**REQUIRED WORK**
Extract, without alteration, each line from the start of the listing to the line bearing "Given: Click the docomo Online Shop logo".

**DATA SHOWN**

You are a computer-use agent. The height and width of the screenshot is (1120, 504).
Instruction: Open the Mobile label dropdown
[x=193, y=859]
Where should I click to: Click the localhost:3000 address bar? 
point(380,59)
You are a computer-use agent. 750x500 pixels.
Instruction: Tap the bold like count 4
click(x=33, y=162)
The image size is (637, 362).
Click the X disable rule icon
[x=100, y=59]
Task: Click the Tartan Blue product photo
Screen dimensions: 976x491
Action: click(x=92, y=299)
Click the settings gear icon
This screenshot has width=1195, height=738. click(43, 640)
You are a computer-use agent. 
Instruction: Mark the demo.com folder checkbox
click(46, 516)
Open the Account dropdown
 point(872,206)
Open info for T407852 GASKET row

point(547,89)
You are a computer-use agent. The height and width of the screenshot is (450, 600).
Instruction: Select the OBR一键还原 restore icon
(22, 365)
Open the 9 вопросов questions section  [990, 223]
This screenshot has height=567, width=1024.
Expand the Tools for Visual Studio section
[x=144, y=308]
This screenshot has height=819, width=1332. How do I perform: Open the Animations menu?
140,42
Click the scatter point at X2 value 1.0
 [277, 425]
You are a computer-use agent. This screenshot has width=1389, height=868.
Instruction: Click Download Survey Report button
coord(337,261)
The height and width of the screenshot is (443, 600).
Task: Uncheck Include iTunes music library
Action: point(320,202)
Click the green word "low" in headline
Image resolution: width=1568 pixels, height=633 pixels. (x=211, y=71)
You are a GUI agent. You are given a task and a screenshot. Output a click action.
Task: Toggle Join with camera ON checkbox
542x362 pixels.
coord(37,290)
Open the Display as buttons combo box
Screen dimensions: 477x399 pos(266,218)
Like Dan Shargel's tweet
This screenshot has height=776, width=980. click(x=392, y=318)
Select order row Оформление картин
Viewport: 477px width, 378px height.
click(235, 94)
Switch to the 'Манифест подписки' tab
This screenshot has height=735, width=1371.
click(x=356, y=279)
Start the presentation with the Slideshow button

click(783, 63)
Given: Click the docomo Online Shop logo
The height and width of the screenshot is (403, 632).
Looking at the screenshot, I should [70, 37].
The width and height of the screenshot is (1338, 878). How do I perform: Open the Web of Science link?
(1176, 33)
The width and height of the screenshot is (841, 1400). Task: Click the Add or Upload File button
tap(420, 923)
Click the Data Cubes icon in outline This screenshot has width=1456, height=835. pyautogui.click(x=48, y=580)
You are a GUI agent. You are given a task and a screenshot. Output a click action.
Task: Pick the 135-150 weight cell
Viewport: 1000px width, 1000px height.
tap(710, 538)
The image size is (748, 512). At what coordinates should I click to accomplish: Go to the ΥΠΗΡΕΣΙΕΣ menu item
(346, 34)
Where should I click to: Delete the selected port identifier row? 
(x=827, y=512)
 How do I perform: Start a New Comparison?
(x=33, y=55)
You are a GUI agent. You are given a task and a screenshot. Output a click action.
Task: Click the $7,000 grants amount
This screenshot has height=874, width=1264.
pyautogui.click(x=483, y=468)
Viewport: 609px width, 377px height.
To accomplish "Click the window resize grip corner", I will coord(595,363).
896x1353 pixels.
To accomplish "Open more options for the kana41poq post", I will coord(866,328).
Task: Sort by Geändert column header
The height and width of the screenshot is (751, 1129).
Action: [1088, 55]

**REPLY**
You are a computer-use agent. The height and width of the screenshot is (1120, 504).
Instruction: Open the Mobile label dropdown
[x=193, y=859]
Where should I click to: Click the localhost:3000 address bar? 
point(380,59)
You are a computer-use agent. 750x500 pixels.
Instruction: Tap the bold like count 4
click(x=33, y=162)
The image size is (637, 362).
Click the X disable rule icon
[x=100, y=59]
Task: Click the Tartan Blue product photo
Screen dimensions: 976x491
Action: click(x=92, y=299)
Click the settings gear icon
This screenshot has width=1195, height=738. click(43, 640)
You are a computer-use agent. 
Instruction: Mark the demo.com folder checkbox
click(46, 516)
Open the Account dropdown
 point(872,206)
Open info for T407852 GASKET row

point(547,89)
You are a computer-use agent. The height and width of the screenshot is (450, 600).
Instruction: Select the OBR一键还原 restore icon
(22, 365)
Open the 9 вопросов questions section  [990, 223]
This screenshot has height=567, width=1024.
Expand the Tools for Visual Studio section
[x=144, y=308]
This screenshot has height=819, width=1332. How do I perform: Open the Animations menu?
140,42
Click the scatter point at X2 value 1.0
 [277, 425]
You are a computer-use agent. This screenshot has width=1389, height=868.
Instruction: Click Download Survey Report button
coord(337,261)
The height and width of the screenshot is (443, 600).
Task: Uncheck Include iTunes music library
Action: point(320,202)
Click the green word "low" in headline
Image resolution: width=1568 pixels, height=633 pixels. (x=211, y=71)
You are a GUI agent. You are given a task and a screenshot. Output a click action.
Task: Toggle Join with camera ON checkbox
542x362 pixels.
coord(37,290)
Open the Display as buttons combo box
Screen dimensions: 477x399 pos(266,218)
Like Dan Shargel's tweet
This screenshot has height=776, width=980. click(x=392, y=318)
Select order row Оформление картин
Viewport: 477px width, 378px height.
click(235, 94)
Switch to the 'Манифест подписки' tab
This screenshot has height=735, width=1371.
click(x=356, y=279)
Start the presentation with the Slideshow button

click(783, 63)
Given: Click the docomo Online Shop logo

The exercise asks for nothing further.